De heffingsambtenaar heeft nog aangegeven dat hij in de beroepsfase heeft bepleit dat alle beroepszaken van alle betrokken partijen in elkaars gezamenlijkheid konden worden behandeld zodat partijen alsnog kennis kregen van alle feiten en de rechtbank de tegenstrijdigheden in de verklaringen van partijen kon wegen. Afgezien van het feit dat de heffingsambtenaar zijn verplichtingen die hij op grond van artikel 3:2 van de Awb heeft niet naar de rechtbank kan exporteren, is op de comparitiezitting (en in de aanloop daarnaartoe) gebleken dat er onvoldoende draagvlak was bij diverse partijen voor een dergelijke behandeling.
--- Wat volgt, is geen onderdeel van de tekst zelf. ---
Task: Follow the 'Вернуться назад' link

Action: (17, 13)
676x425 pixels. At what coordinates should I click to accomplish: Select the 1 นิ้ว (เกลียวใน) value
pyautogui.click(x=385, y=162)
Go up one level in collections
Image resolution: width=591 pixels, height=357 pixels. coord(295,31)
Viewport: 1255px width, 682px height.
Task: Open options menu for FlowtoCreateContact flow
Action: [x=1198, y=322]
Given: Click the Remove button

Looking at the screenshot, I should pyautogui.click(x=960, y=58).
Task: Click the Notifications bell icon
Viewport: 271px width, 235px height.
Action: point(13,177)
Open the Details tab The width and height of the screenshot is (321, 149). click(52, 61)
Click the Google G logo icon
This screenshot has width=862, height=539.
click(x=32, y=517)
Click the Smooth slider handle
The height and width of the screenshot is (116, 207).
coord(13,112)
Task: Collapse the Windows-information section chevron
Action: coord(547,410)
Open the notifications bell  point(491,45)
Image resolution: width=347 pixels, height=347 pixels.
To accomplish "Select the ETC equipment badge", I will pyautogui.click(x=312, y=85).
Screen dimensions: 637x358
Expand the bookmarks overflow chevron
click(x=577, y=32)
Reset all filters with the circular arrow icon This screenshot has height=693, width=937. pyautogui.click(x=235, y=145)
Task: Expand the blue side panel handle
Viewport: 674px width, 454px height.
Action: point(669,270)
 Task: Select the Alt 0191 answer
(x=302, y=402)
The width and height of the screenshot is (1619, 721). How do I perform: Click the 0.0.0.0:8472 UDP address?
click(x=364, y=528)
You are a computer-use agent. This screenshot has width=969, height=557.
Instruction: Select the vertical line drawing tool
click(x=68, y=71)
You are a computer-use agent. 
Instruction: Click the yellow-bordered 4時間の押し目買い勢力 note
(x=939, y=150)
Op de comparitiezitting heeft de rechtbank vervolgens het volgende verzoek gedaan: “
Van de zijde van de heffingsambtenaar ziet de rechtbank graag het verweerschrift komen en vooral waar volgens de heffingsambtenaar vermoedelijk de belastingplicht ligt.” De heffingsambtenaar heeft in de vervolgens ingediende verweerschriften hier geen uitvoering aan gegeven en is per door hem aangeslagen partij tot een belastingplicht blijven concluderen.
3.6.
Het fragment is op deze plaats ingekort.